March 18, 2026
Kerning? More like burning
Review of Microsoft's ClearType Font Collection (2005)
Crisp letters vs. blurry vibes: Windows font fans are fighting
TLDR: A classic review celebrates Microsoft’s ClearType fonts and sharper on‑screen text, but the comments explode over today’s Windows looking “grey” instead of crisp. Fans mourn the ClearType glory days, devs roast janky webfont swaps, and coders crown Consolas the lasting champ—because how we read on screens still matters.

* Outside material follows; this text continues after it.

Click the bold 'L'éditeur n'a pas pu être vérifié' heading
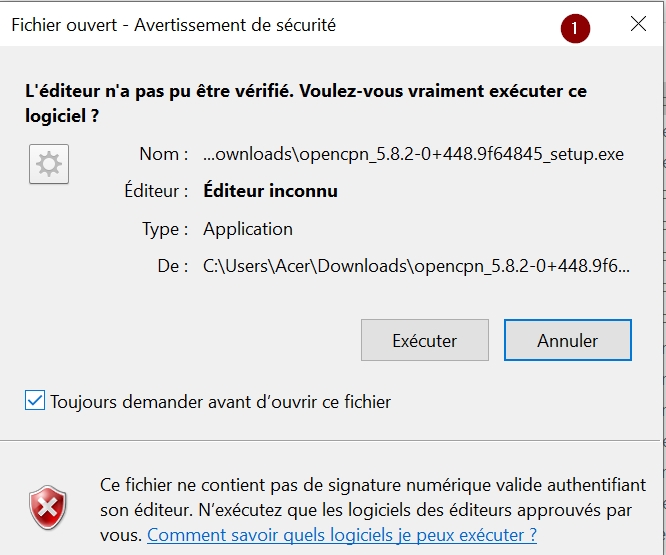The image size is (666, 555). [x=306, y=103]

Microsoft’s 2005 ClearType-era review is back in the spotlight, and the comments section turned into a font cage match. The throwback piece praised six new screen-friendly fonts (think Calibri and friends) and a clever trick that used the red, green, and blue dots in your screen to make letters look sharper. It promised smoother curves and nicer spacing for the Windows of tomorrow. Cue nostalgia.
But the community mood? Split. One camp salutes the pioneers, with a heartfelt shoutout to ClearType co-inventor Bill Hill. The other camp is yelling, “Wait—why do my letters look grey now?” A top comment claims newer Windows tech called DirectWrite doesn’t use ClearType everywhere, so apps like Word just go soft-focus with grey smoothing (link). Another asks if Microsoft quietly ditched per-monitor crispness. It’s Team Crisp vs. Team Grey, and everyone brought receipts.

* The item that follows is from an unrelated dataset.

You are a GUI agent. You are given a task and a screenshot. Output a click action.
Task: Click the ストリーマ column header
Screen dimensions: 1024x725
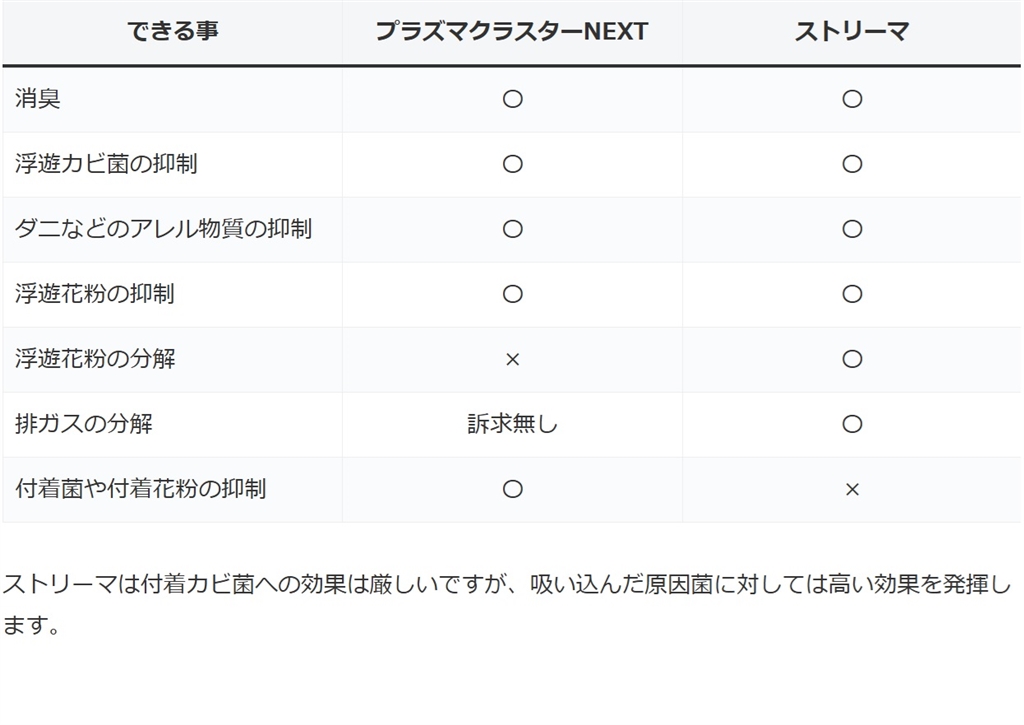pos(852,31)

Meanwhile, web folks are grumbling about that awkward moment when a site shows one font and then swaps to another mid-load—“wardrobe change in the middle of a sentence” energy. Amid the chaos, one hero emerges: Consolas. Coders are declaring it the C-font that truly changed the game. Fonts: it’s not just style—it’s war.
Key Points
- •Microsoft commissioned six fonts optimized for ClearType to ship with the Longhorn operating system, planned for late 2006.

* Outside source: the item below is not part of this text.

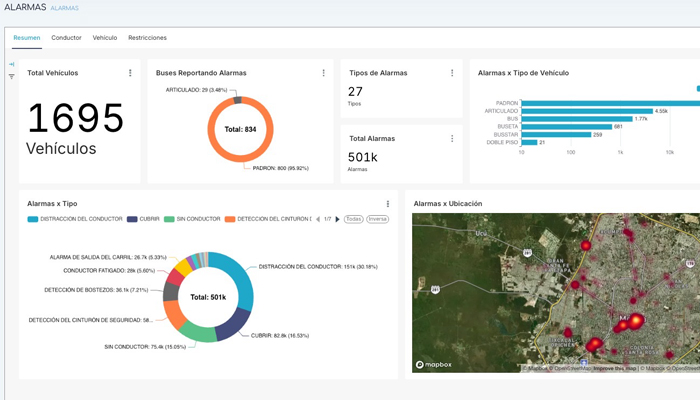700x400 pixels.
Task: Click the mapbox logo on the map
Action: 433,365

- •ClearType, first released with Microsoft Reader in 2000 and integrated into Windows XP, uses RGB sub-pixel rendering with filtering to reduce color fringing.
- •The Longhorn-era ClearType adds y-direction antialiasing to reduce stairstepping and improves spacing precision to approximately 1/6 pixel increments.
- •New fonts employ OpenType features such as contextual ligatures, broadening typographic capabilities for screen reading.
- •Technologies not included are Multiple Master and optical scaling; Calibri was designed as a Multiple Master but interpolations were not shipped.